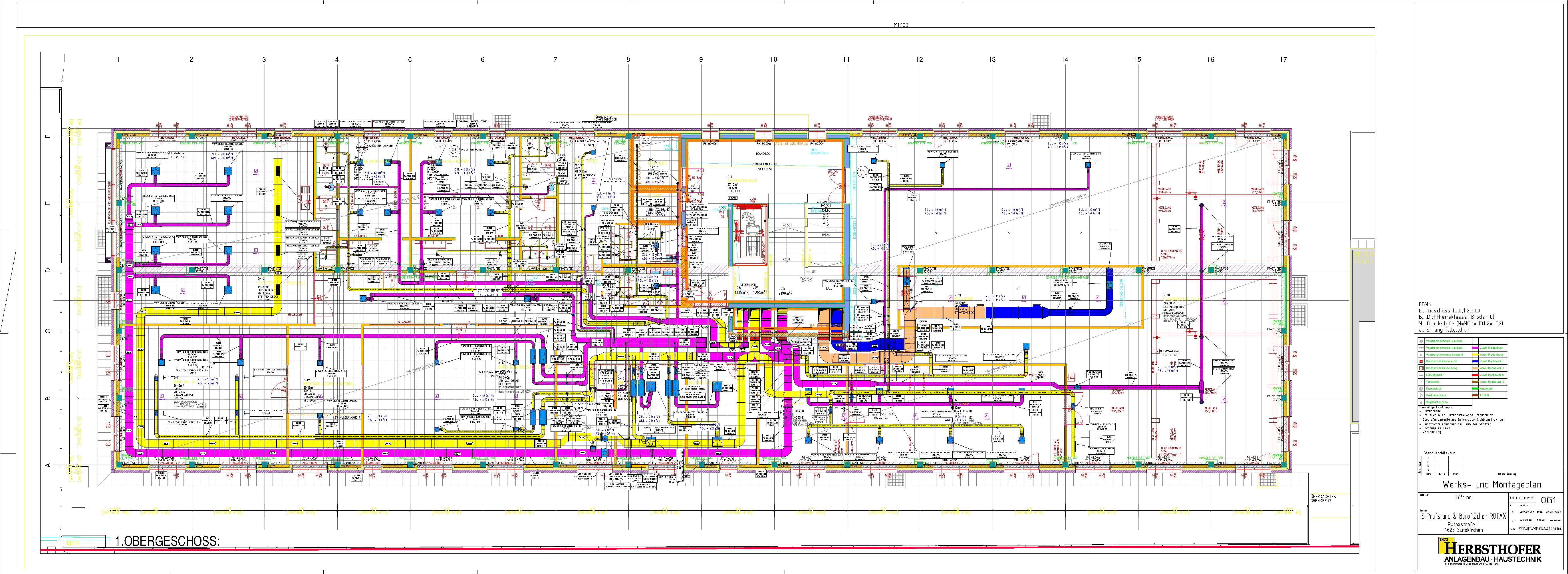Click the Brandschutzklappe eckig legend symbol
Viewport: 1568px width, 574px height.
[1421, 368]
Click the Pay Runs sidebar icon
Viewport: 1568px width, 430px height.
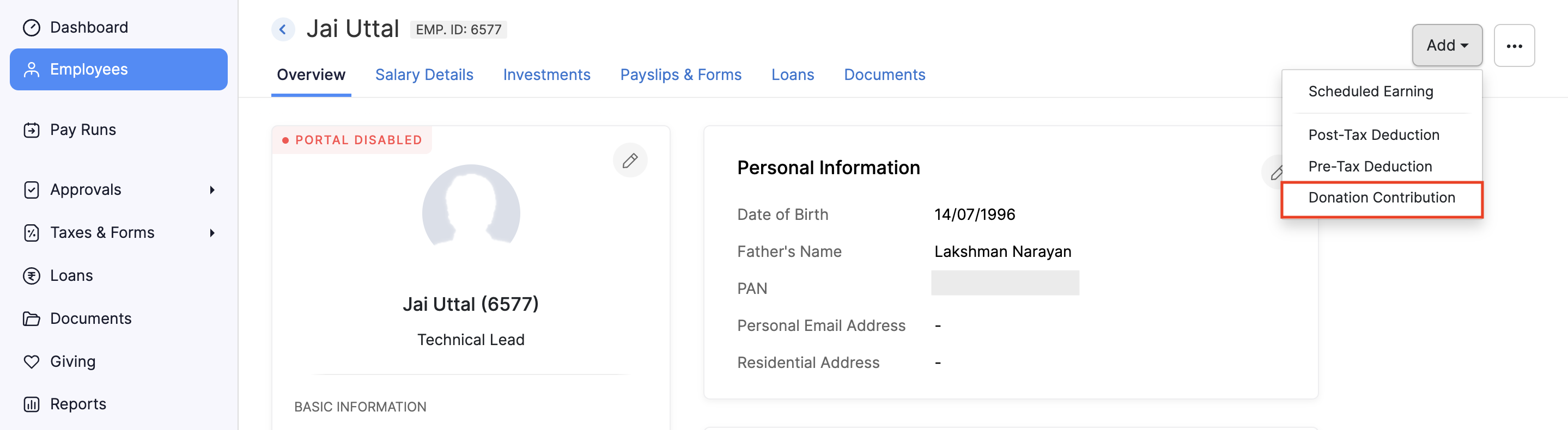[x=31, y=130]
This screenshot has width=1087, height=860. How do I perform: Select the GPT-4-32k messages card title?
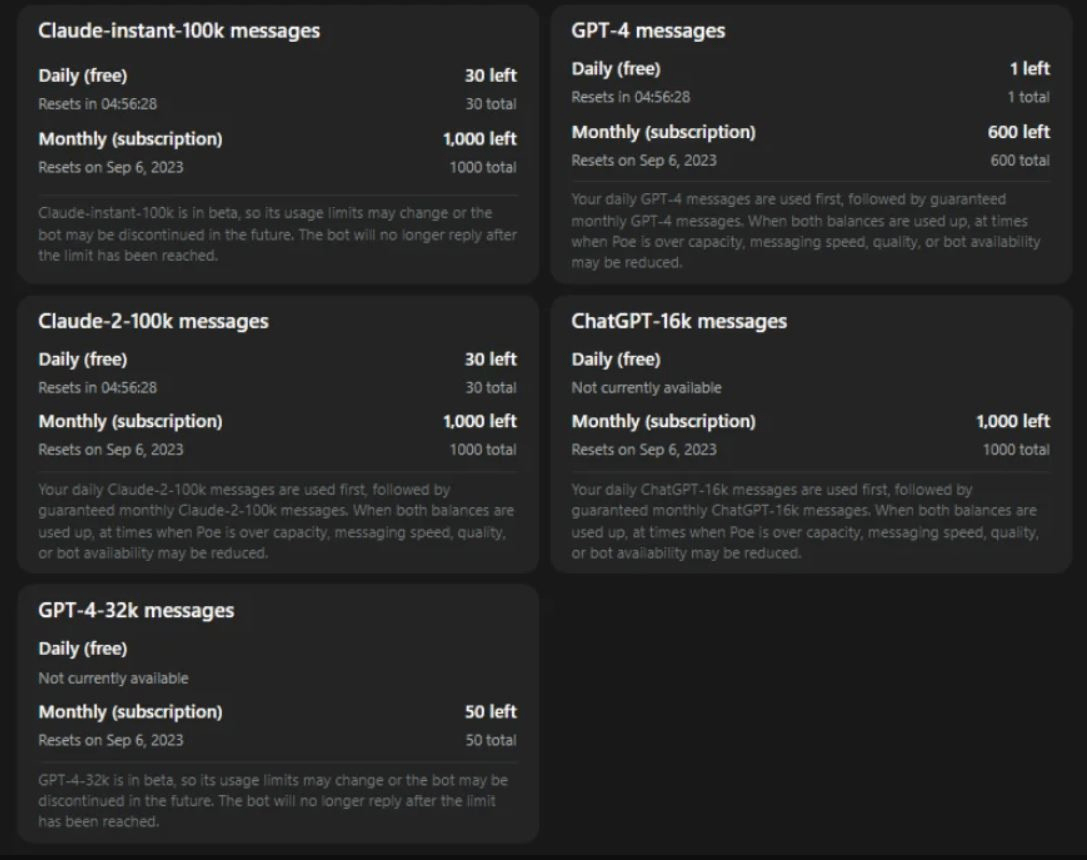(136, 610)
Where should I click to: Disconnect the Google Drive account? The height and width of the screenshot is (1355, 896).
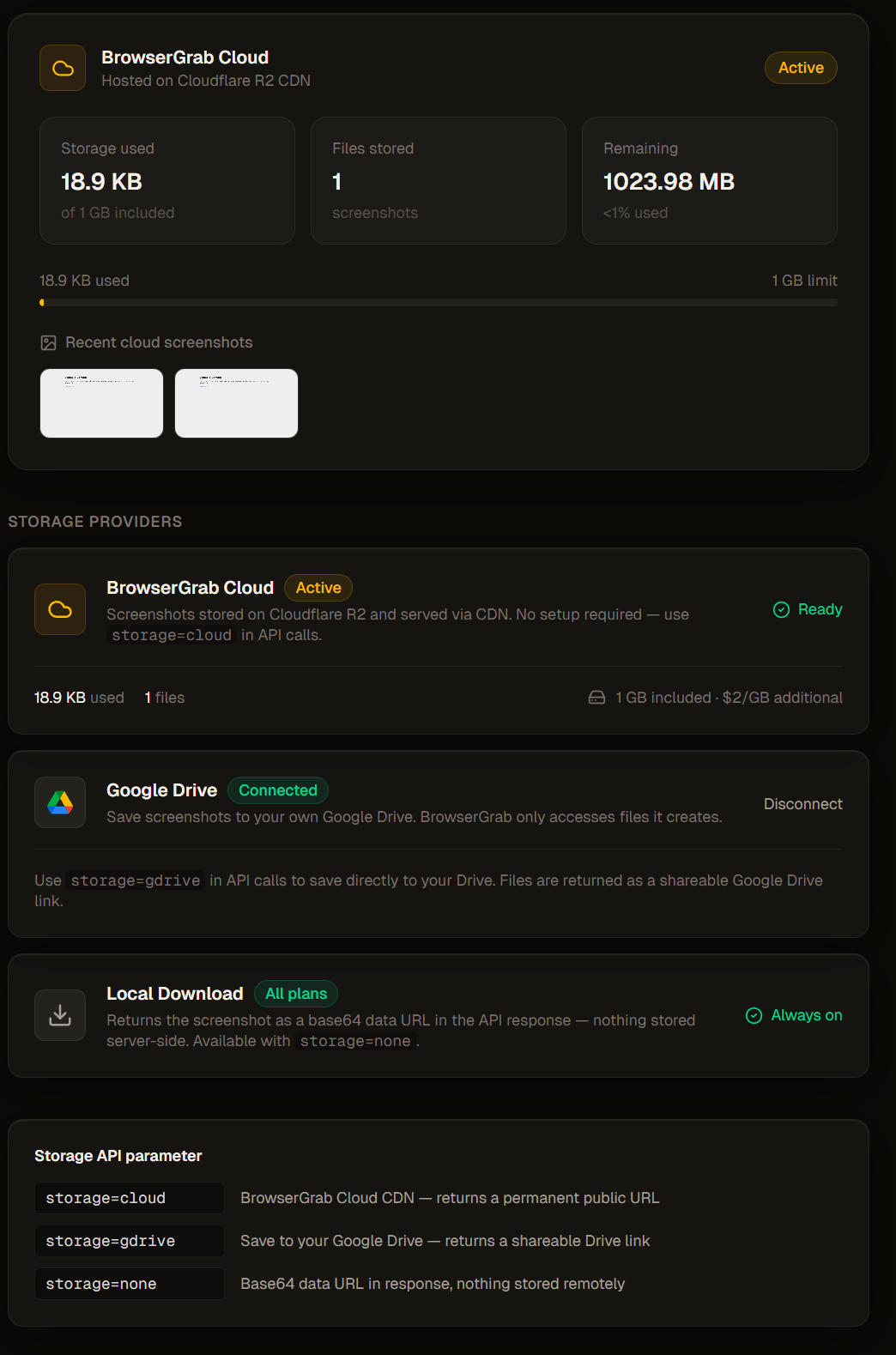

■ Istruzioni esercizio
Riporta le righe qui sopra come elenco numerato, saltando quelle vuote. Escludi le immagini dalla risposta.

■ Soluzione
1. Click the Brandschutzklappe eckig legend symbol
2. Viewport: 1568px width, 574px height.
3. [1421, 368]
4. Click the Pay Runs sidebar icon
5. Viewport: 1568px width, 430px height.
6. [x=31, y=130]
7. This screenshot has width=1087, height=860. How do I perform: Select the GPT-4-32k messages card title?
8. (136, 610)
9. Where should I click to: Disconnect the Google Drive account? The height and width of the screenshot is (1355, 896).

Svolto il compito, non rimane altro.